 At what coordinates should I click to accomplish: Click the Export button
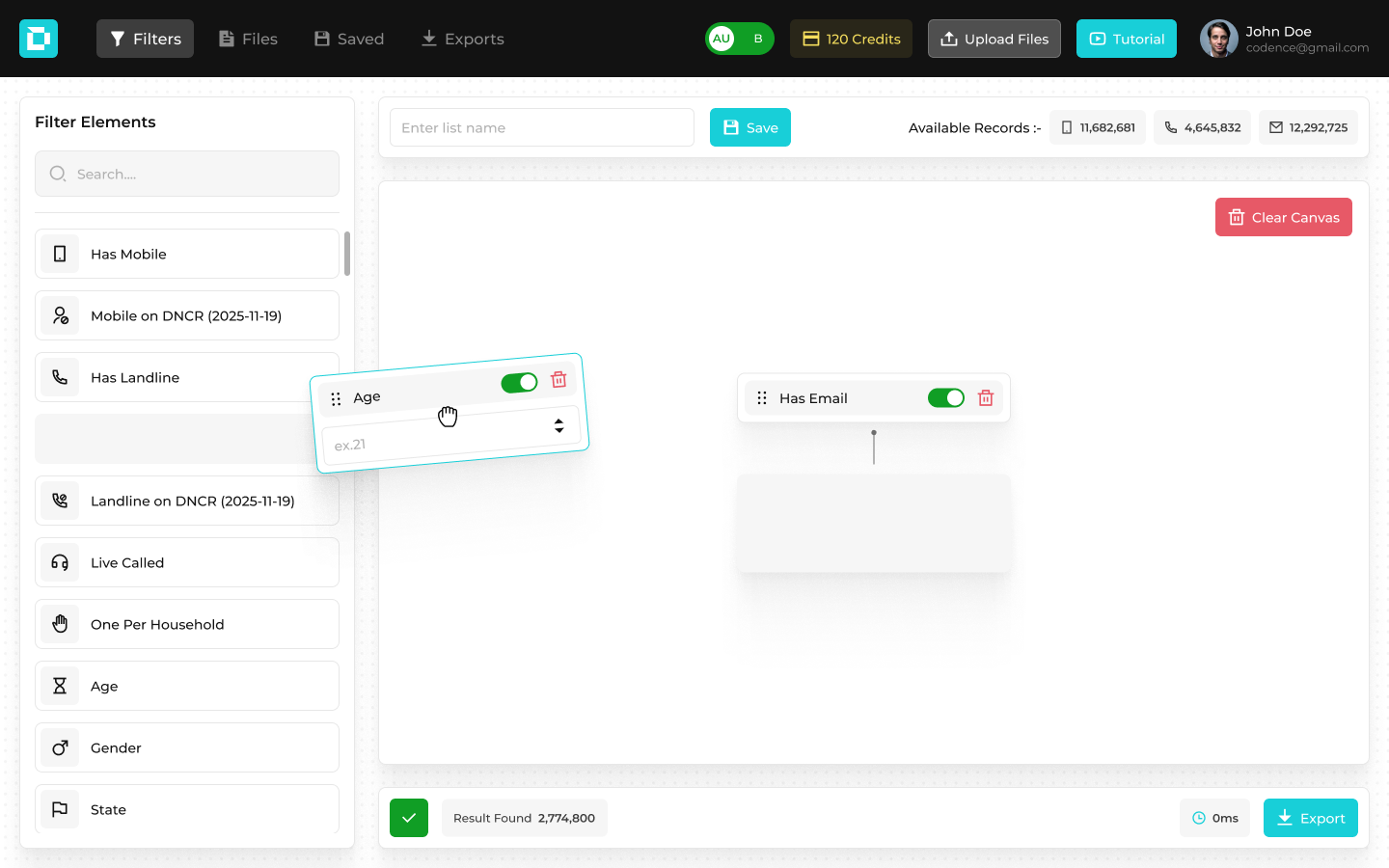(1310, 818)
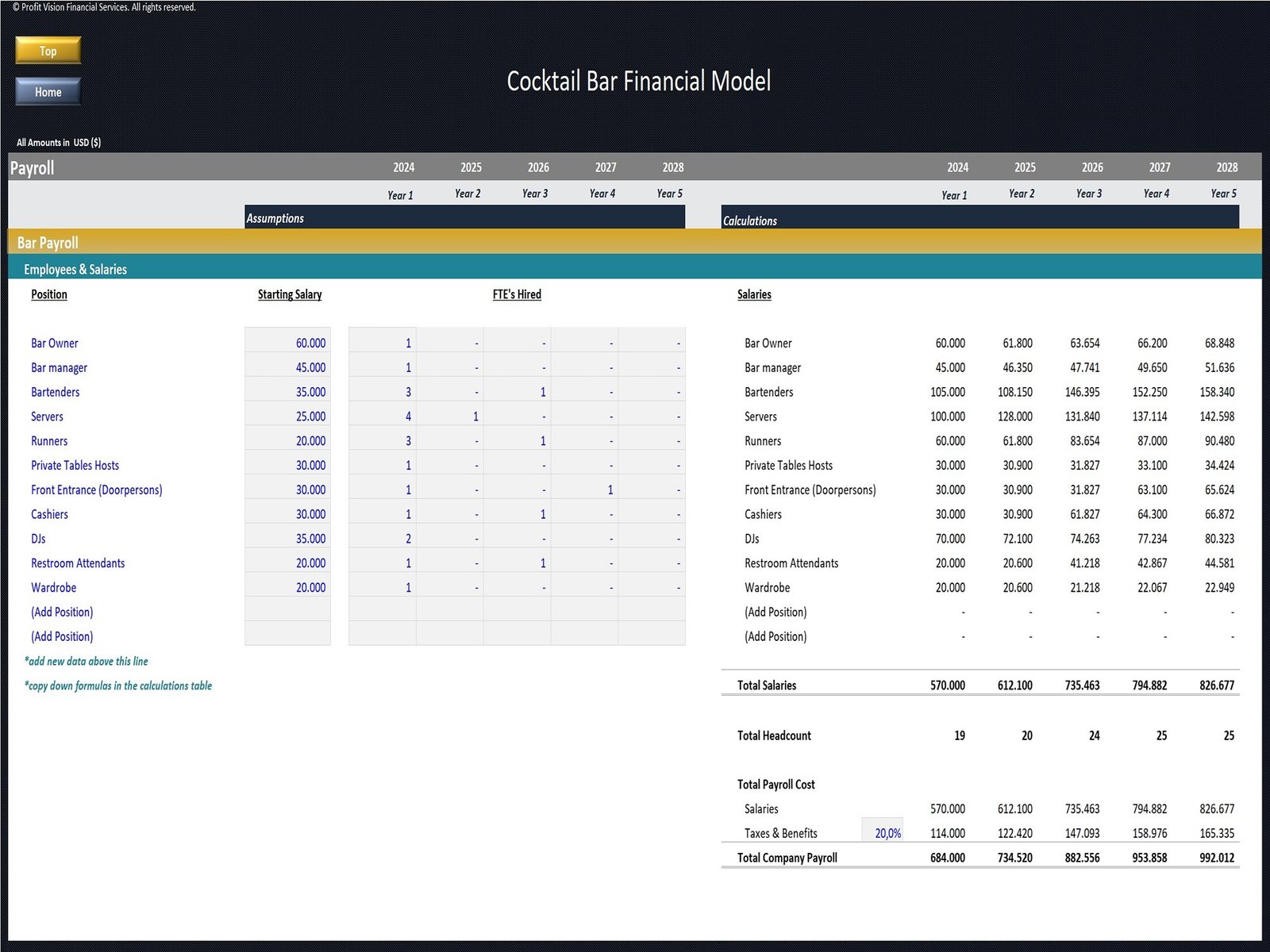Select Total Company Payroll 2024 value

point(948,858)
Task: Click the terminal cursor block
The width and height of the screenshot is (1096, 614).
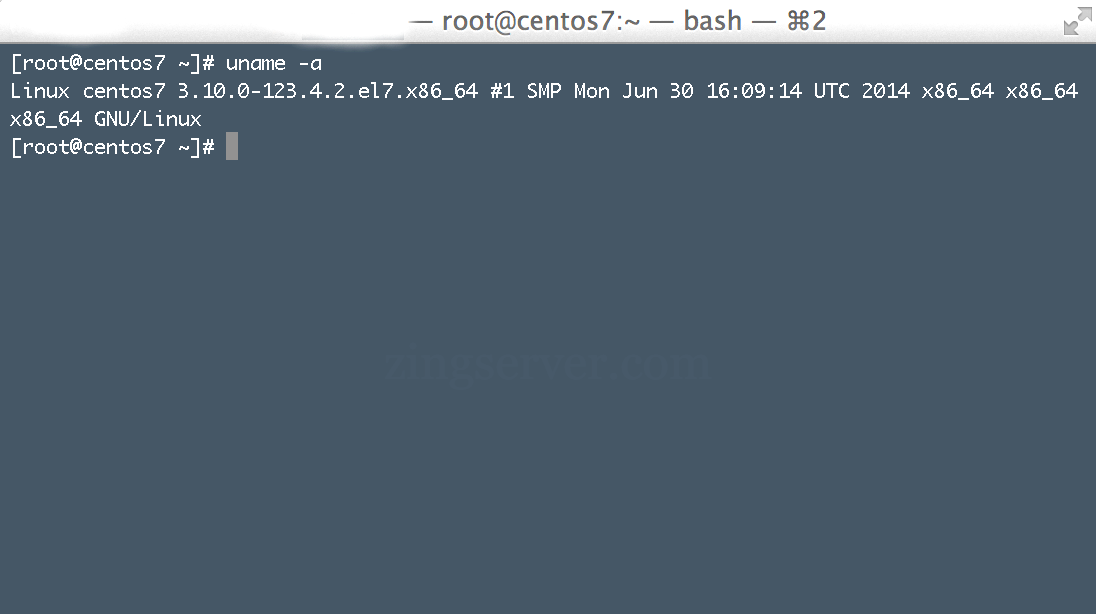Action: tap(232, 146)
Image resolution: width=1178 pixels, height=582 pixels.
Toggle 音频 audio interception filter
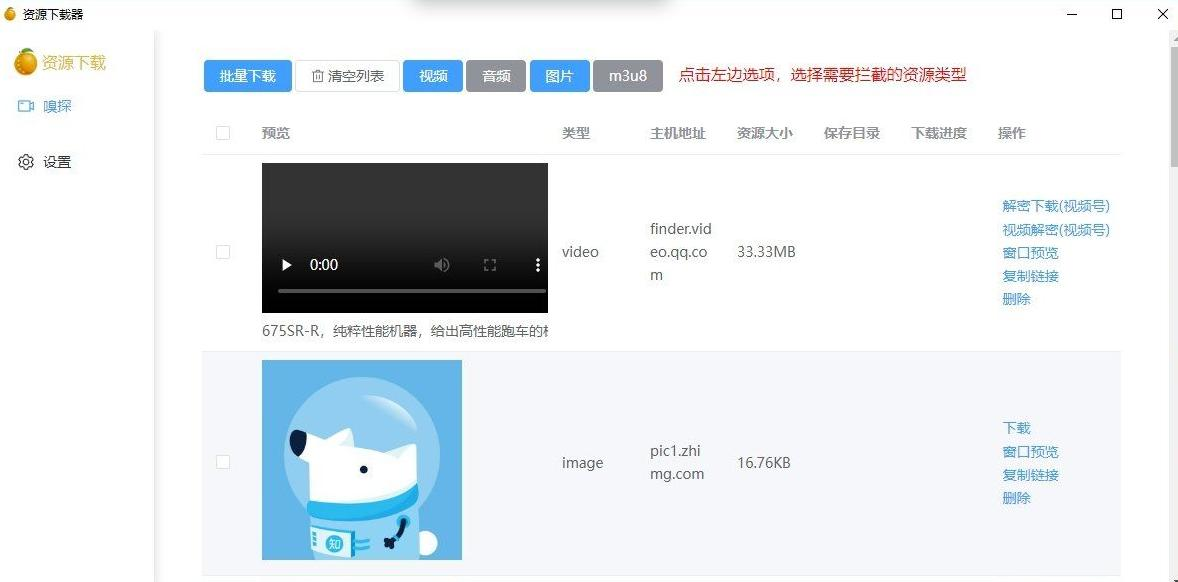[496, 76]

──────────

**REQUIRED ACTION**
Beginning with the line where "The width and" appears, transcribe the records above word for word through their last line, and include no pictures.

**TASK RESULT**
The width and height of the screenshot is (1096, 614).
Action: tap(232, 146)
Image resolution: width=1178 pixels, height=582 pixels.
Toggle 音频 audio interception filter
[496, 76]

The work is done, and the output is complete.